肠道最重要的益生菌是双歧杆菌和乳酸杆菌[17-18]。临床研究发现,UC患者肠道中双歧杆菌和乳酸菌数量显著少于健康人群,说明肠道益生菌群失衡与UC具有重要关系[19]。有研究也证实,补充双歧杆菌可显著降低中度活动期溃疡性肠炎老年患者结肠组织中IL-6、TNF-α表达,说明肠道内有益菌增加可缓解或改善UC的发生和发展。
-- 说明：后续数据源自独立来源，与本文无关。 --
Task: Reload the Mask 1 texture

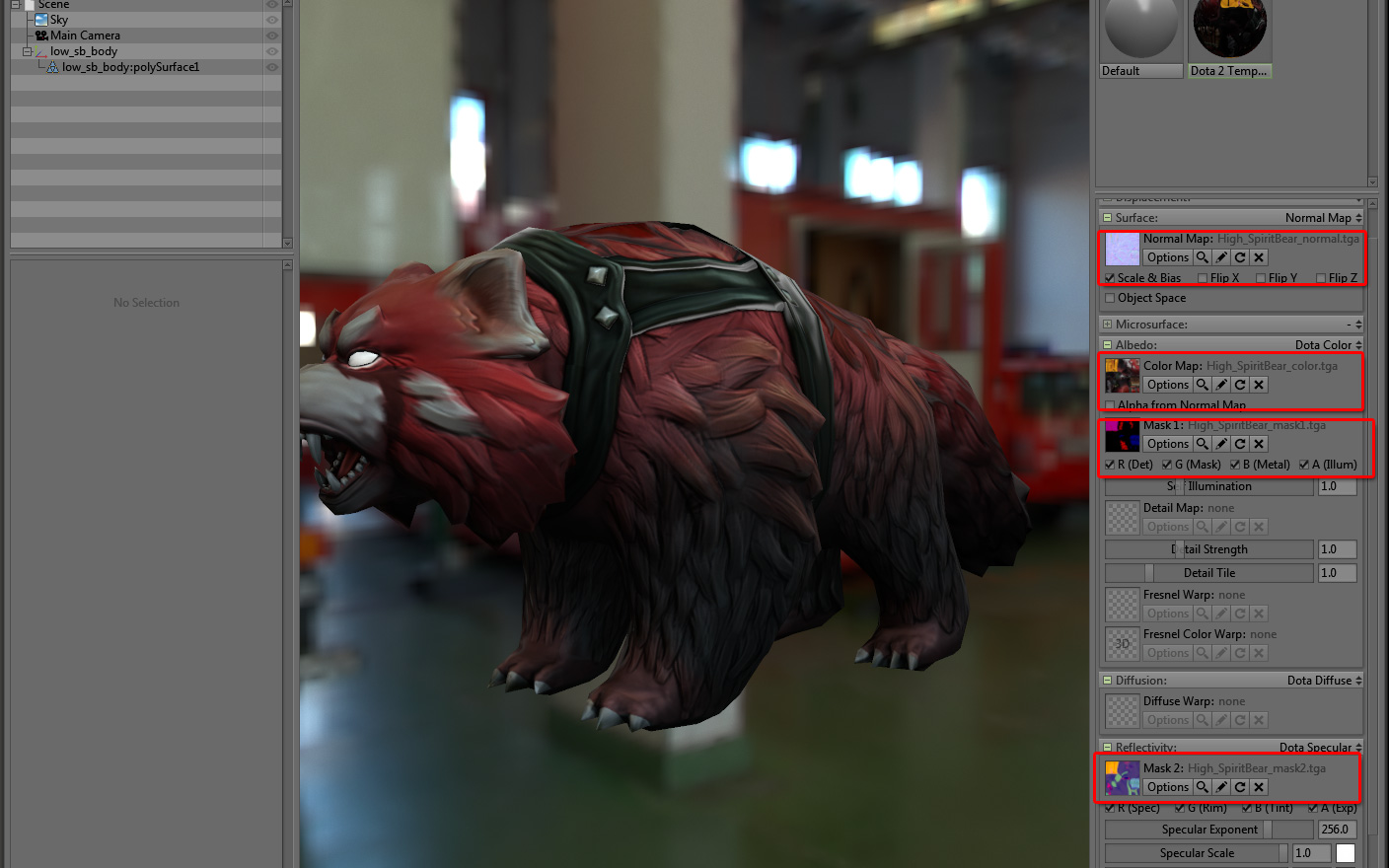Action: [x=1240, y=444]
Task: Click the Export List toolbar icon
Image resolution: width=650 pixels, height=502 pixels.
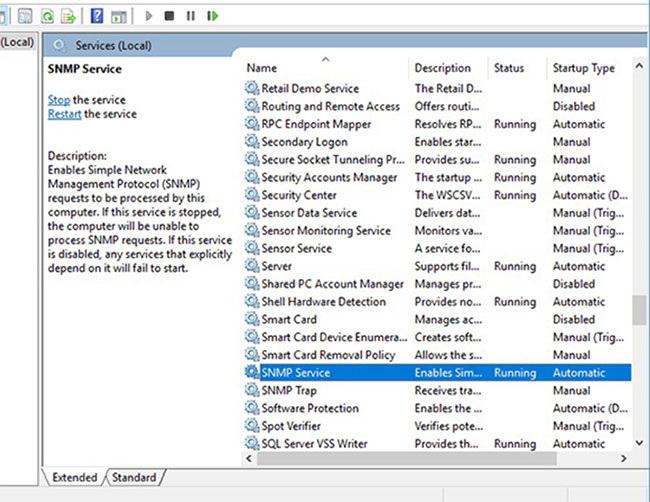Action: [68, 16]
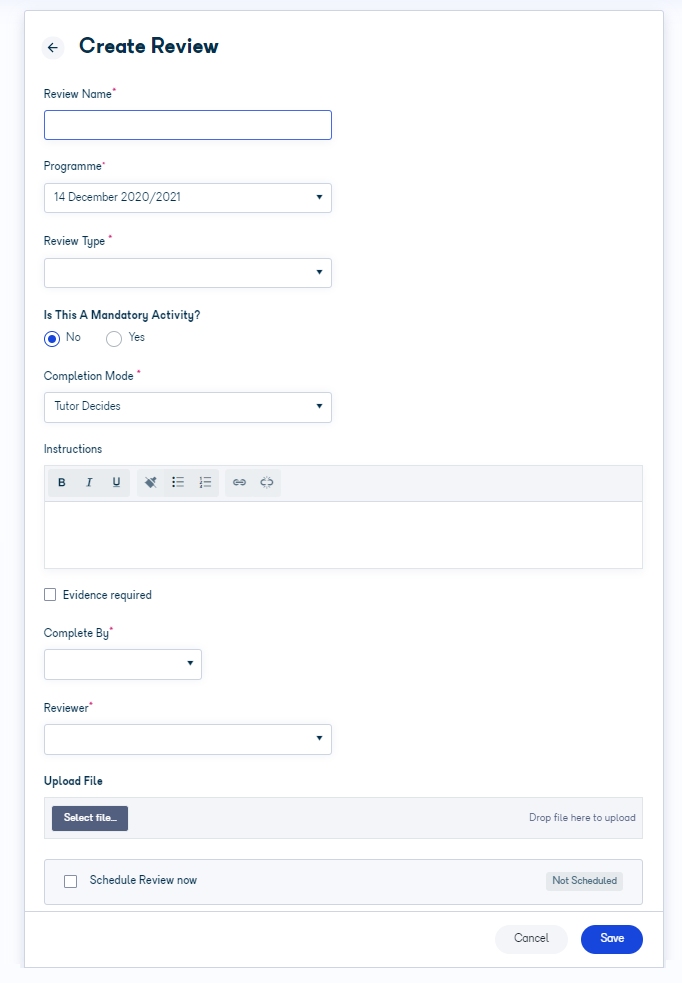Select Yes for mandatory activity
The image size is (682, 983).
point(113,339)
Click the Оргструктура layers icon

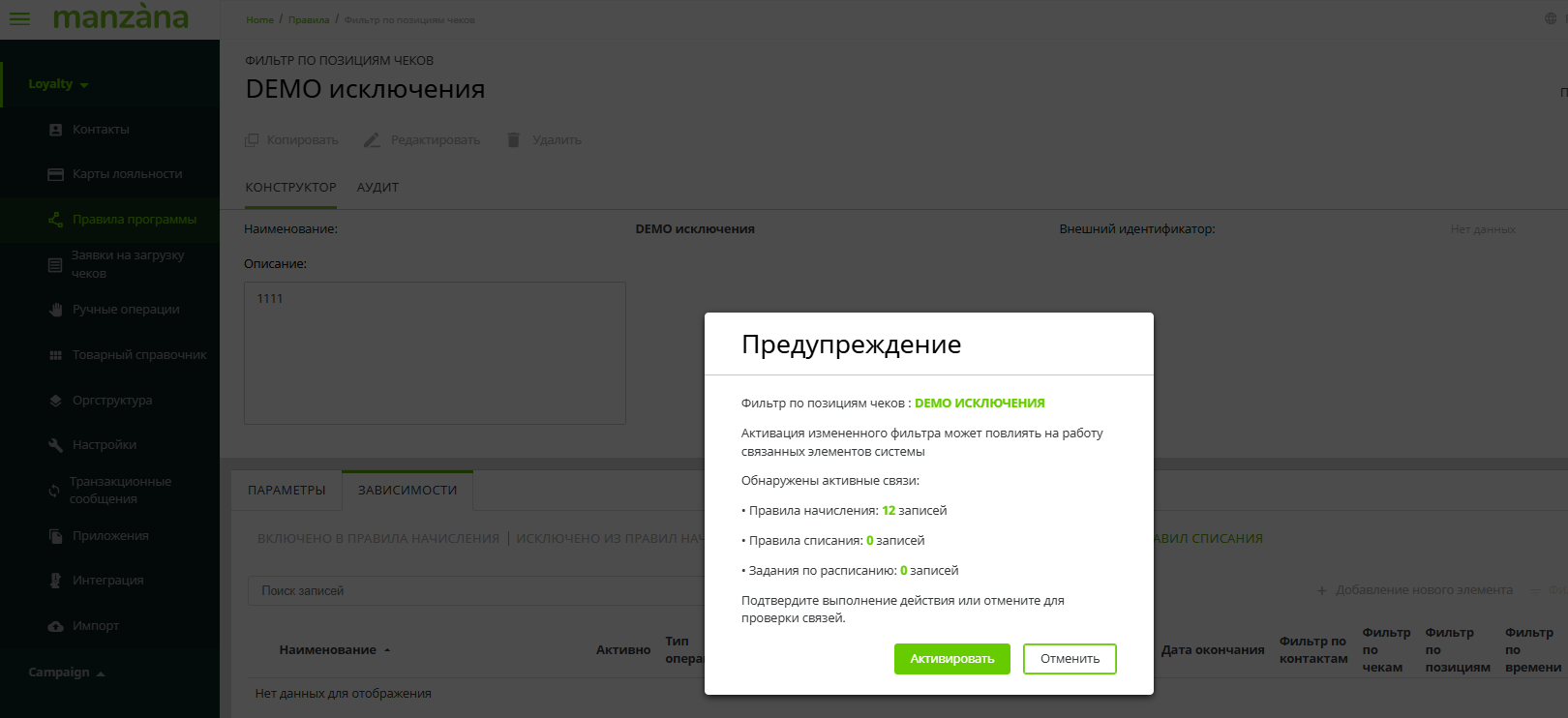55,401
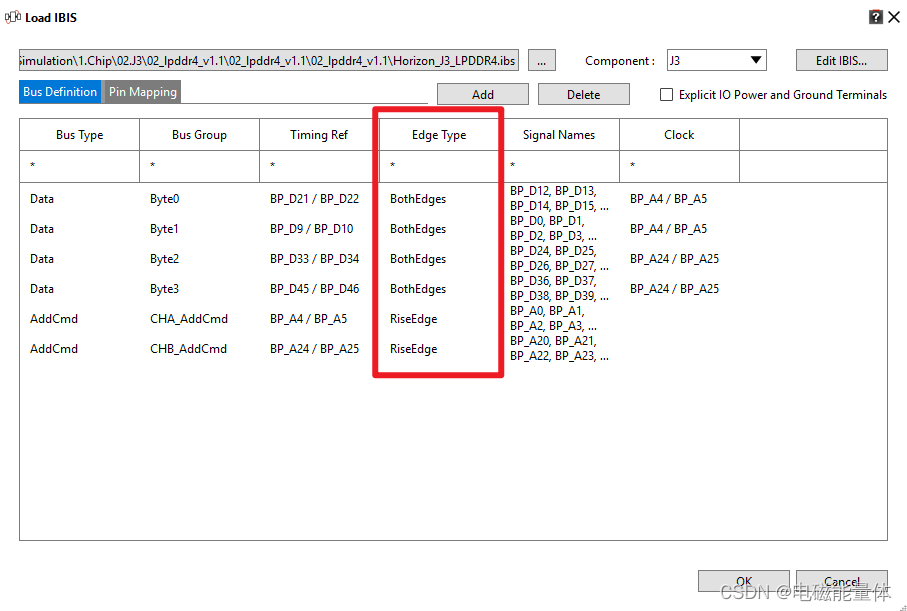Open the Component dropdown showing J3
907x611 pixels.
(x=716, y=60)
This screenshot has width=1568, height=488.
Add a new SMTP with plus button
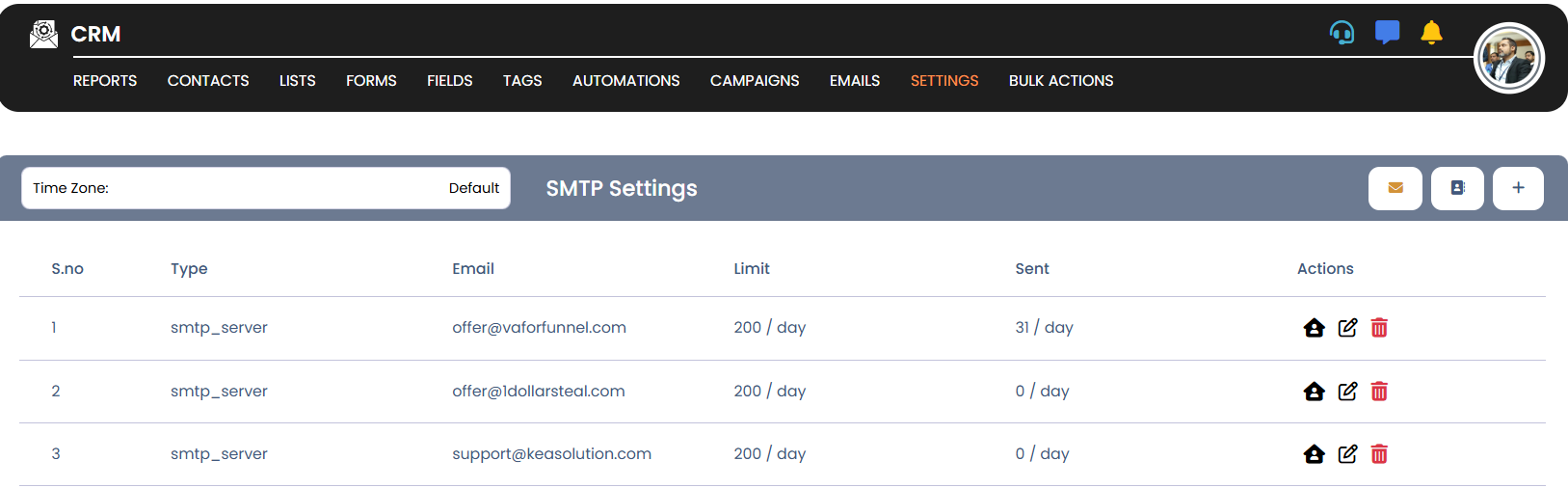1518,188
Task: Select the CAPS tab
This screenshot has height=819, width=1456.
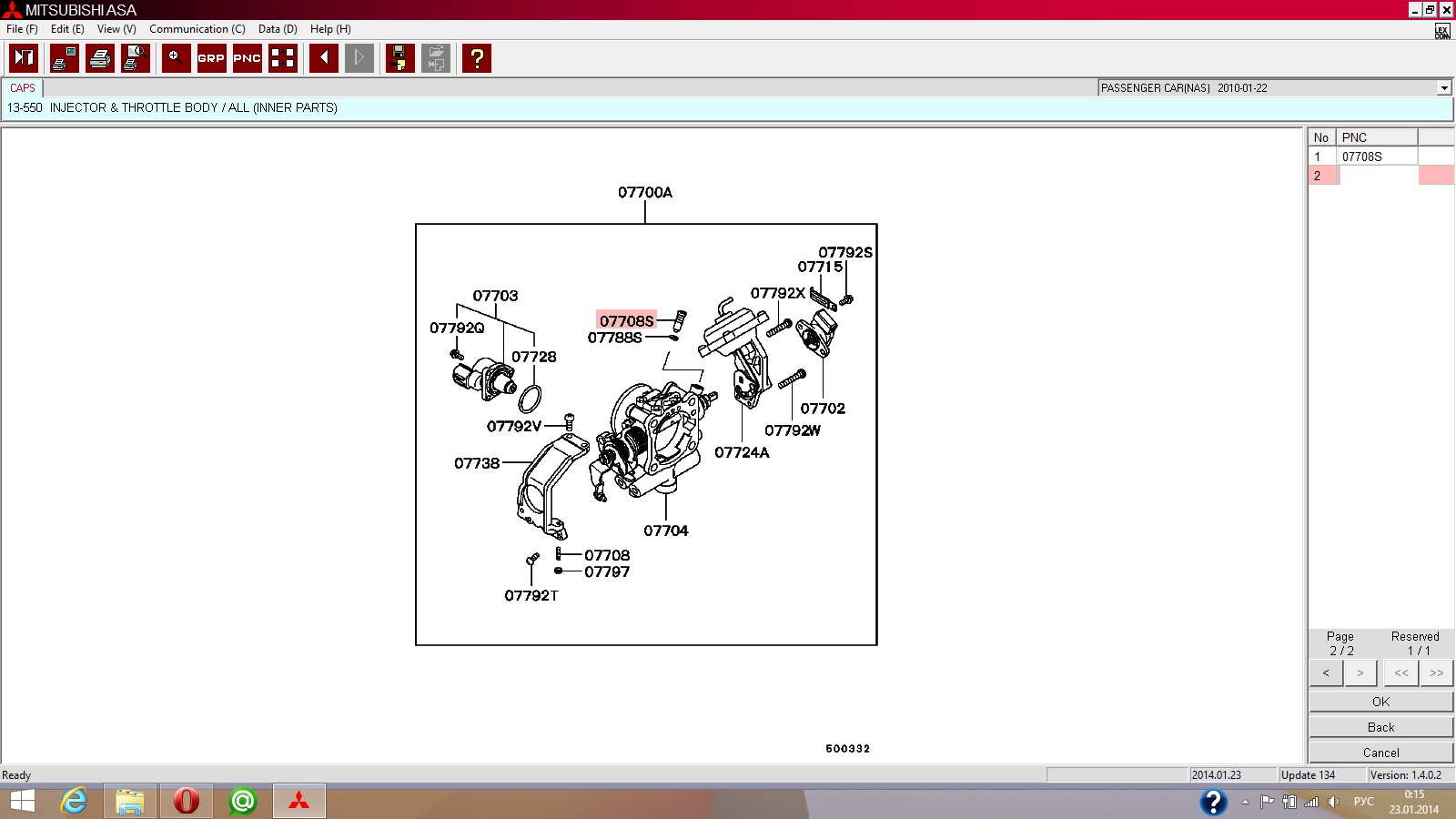Action: (23, 88)
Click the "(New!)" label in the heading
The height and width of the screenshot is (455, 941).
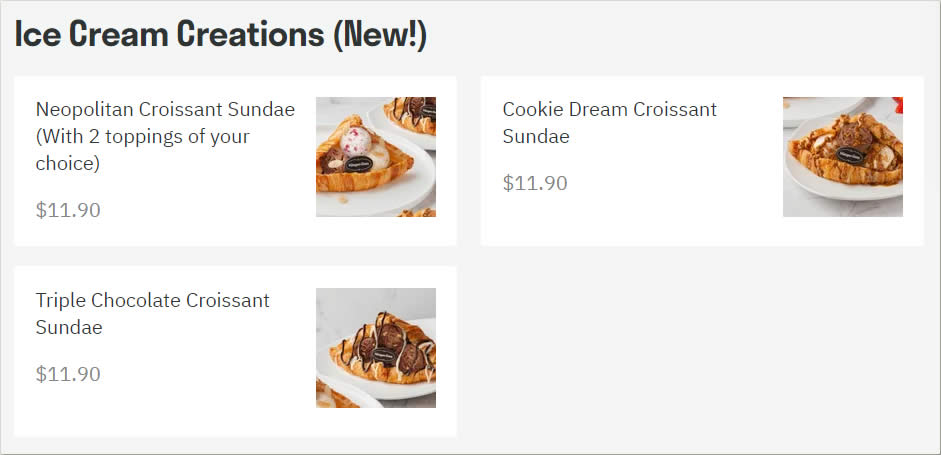[380, 34]
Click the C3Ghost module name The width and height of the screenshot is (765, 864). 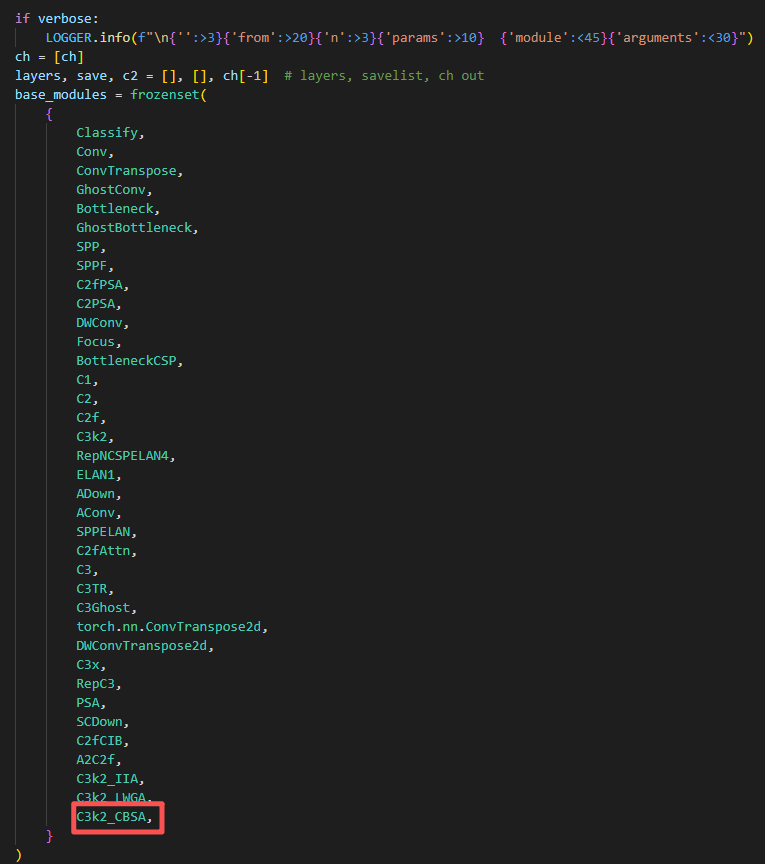point(106,607)
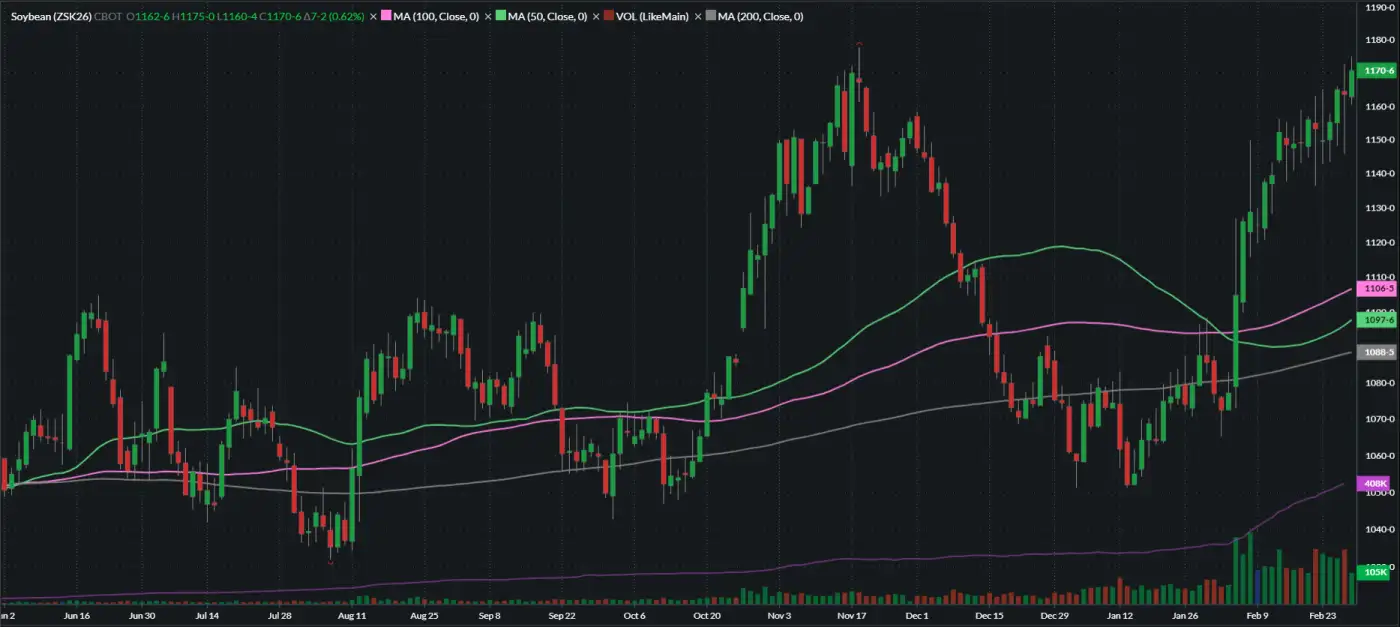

本研究结果显示,空白对照组和高剂量复合发酵剂组小鼠肠道中双歧杆菌、乳酸杆菌数及B/E值显著高于UC模型组、山药对照组、低剂量复合发酵剂组、中剂量复合发酵剂组,拟杆菌、肠杆菌数显著低于UC模型组、山药对照组、低剂量复合发酵剂组、中剂量复合发酵剂组;空白对照组与高剂量复合发酵剂组小鼠肠道中双歧杆菌、乳酸杆菌、拟杆菌、肠杆菌数及B/E 值比较差异无统计学意义;山药对照组和中剂量复合发酵剂组小鼠肠道中乳酸杆菌数及B/E值显著高于UC模型组和低剂量复合发酵剂组,拟杆菌、肠杆菌数显著低于空白对照组和高剂量复合发酵剂组;山药对照组和中剂量复合发酵剂组小鼠肠道中双歧杆菌、乳酸杆菌、拟杆菌、肠杆菌数及B/E值比较差异无统计学意义;这说明,干酪乳杆菌-山药复合发酵剂能显著提高UC小鼠肠道中双歧杆菌和乳酸杆菌,降低拟杆菌、肠杆菌数,使其B/E值恢复到正常水平,从而调节肠道菌群平衡。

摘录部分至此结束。